Desconfie sempre de alguém que lhe disser estar tomando uma atitude "para a sua segurança". Em geral, trata-se de um argumento de autoridade acompanhado de uma ação truculenta, travestido de suposta preocupação. Duvide também se alguém lhe disser se tratar de um assunto de "segurança nacional". Quase certamente é uma desculpa para ocultar da população informações de alto interesse público, mas que alguns poucos arvoram-se o direito de restringir.
Em casos de guerra, liberar uma informação pode comprometer estratégias - e colocar o país em risco. Mas, em tempos "normais", reivindicar a segurança nacional é, provavelmente, uma tática de alguém ou grupo tirando proveito do exercício do poder para ganhar algo em troca.

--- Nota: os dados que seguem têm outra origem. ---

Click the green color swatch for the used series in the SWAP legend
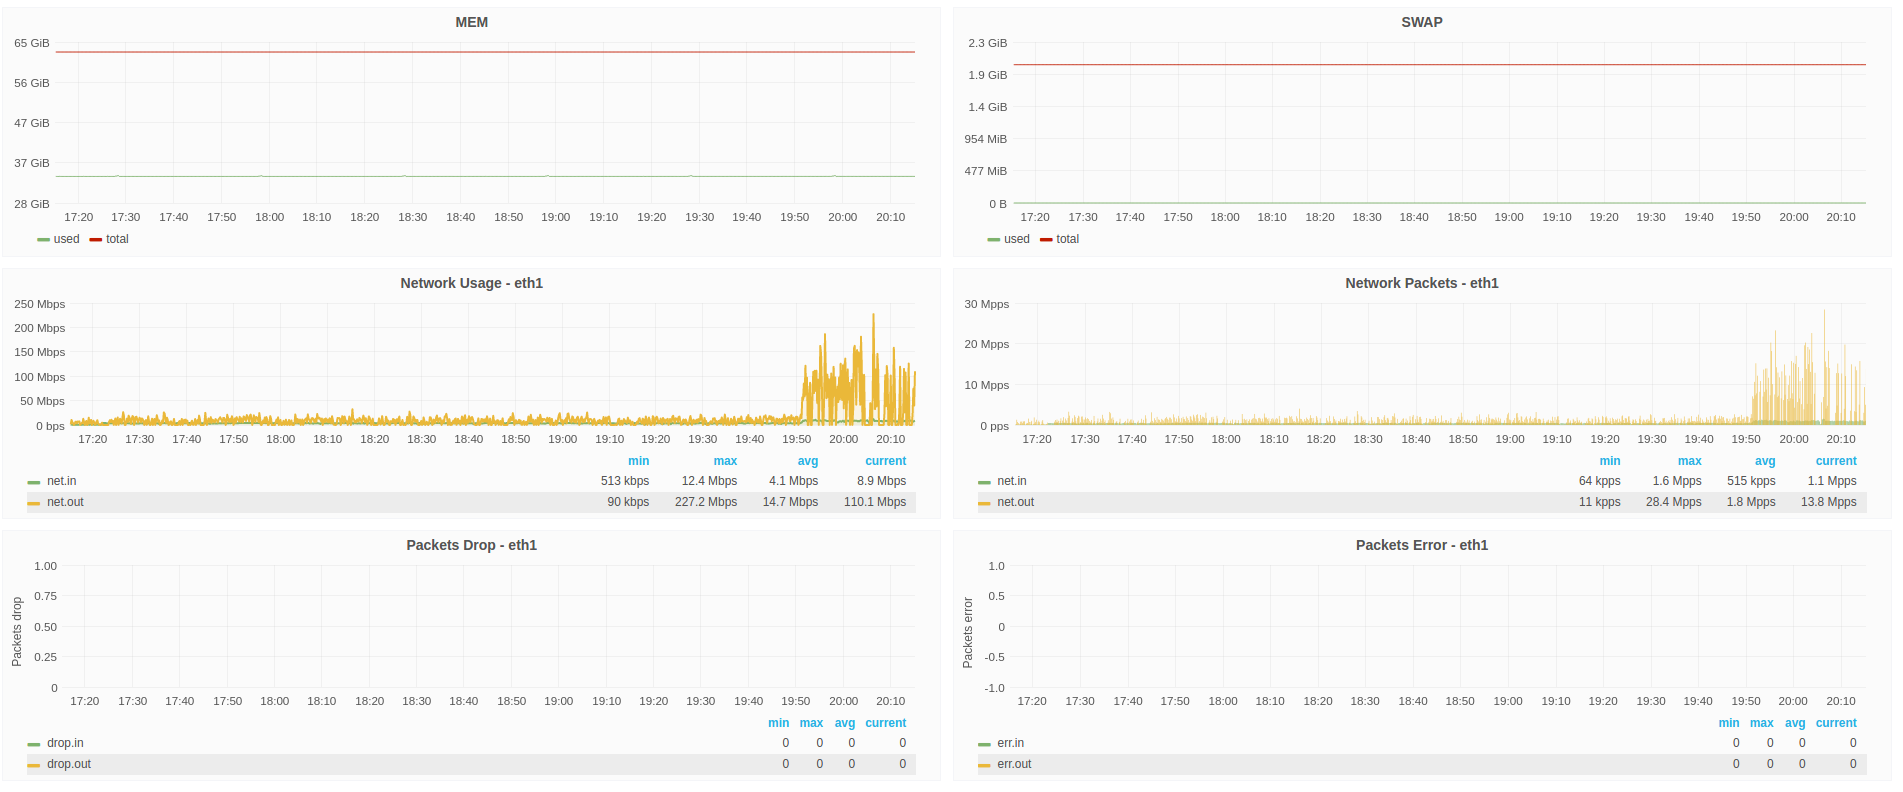1903x792 pixels. tap(993, 240)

Nas Relações Internacionais, a Escola de Copenhague se tornou famosa pelos estudos da securitização - ou seja, quando temas que não pertencem ao campo da segurança são tratados nesse âmbito. Qualquer assunto pode ser securitizado: drogas, pandemia, economia, imigração, ambiente. Um exemplo: a crise de covid-19 era um tema de saúde pública, mas, no momento em que países colocaram as forças armadas para fechar fronteiras, estavam securitizando o tema. Quando um assunto é securitizado, os atores, em geral o Estado, lançam mão de meios extraordinários em nome da... "segurança".

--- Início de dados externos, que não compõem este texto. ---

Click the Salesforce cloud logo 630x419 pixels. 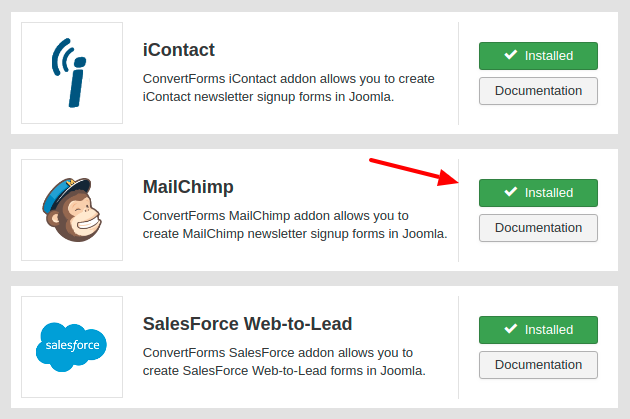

O projeto encaminhado pelo presidente Javier Milei ao Congresso argentino defende que o estado de emergência passe a valer para “temas econômicos, financeiros, fiscais, de seguridade social, segurança, defesa, tarifas, energia, saúde, administrativos e sociais até 31 de dezembro de 2025″, podendo ser prorrogado por até dois anos. Ele já havia declarado emergência na área de energia em 18 de dezembro.
Em outras palavras, na prática, ele está securitizando temas que não pertencem a esse âmbito. A Argentina vive uma catástrofe econômica sem precedentes, e esse problema deve ser prioridade para o novo governo, que tem legitimidade das urnas para encaminhar projetos. Mas Milei aproveita-se da crise para estender suas propostas para outras áreas, que, em outros tempos, não poderia mudar sozinho, muito menos sem debater com a população, que, aliás, quer manter alijada.
O presidente incorporou ao pacote iniciativas polêmicas. Em algumas, tem razão. O fim das Paso, as primárias eleitorais, eliminaria os gastos de uma eleição antes da eleição propriamente dita. E a implementação da Boleta Única de Papel acabaria com a confusão de cédulas no "quarto escuro" no qual o eleitor vota no dia da eleição.
Como não há uma cédula de papel única, cada partido imprime a sua e o eleitor precisa escolher, na cabine, entre várias, aquelas que contêm os nomes de seus preferidos. Mas, em outras, aproveita-se da situação de emergência para alterar a composição de deputados, fragmentar o país em vários distritos eleitorais (conforme seus interesses) e refundar, em 183 páginas, o Estado argentino.
O projeto, batizado como Lei de Bases e Pontos de Partida para a Liberdade dos Argentinos, não tem ligação com o megadecreto anunciado no dia 20, já que toca em temas que não podem ser reformados por um canetaço. Por isso, na prática, o que Milei busca é o aval do Congresso para poder reinar.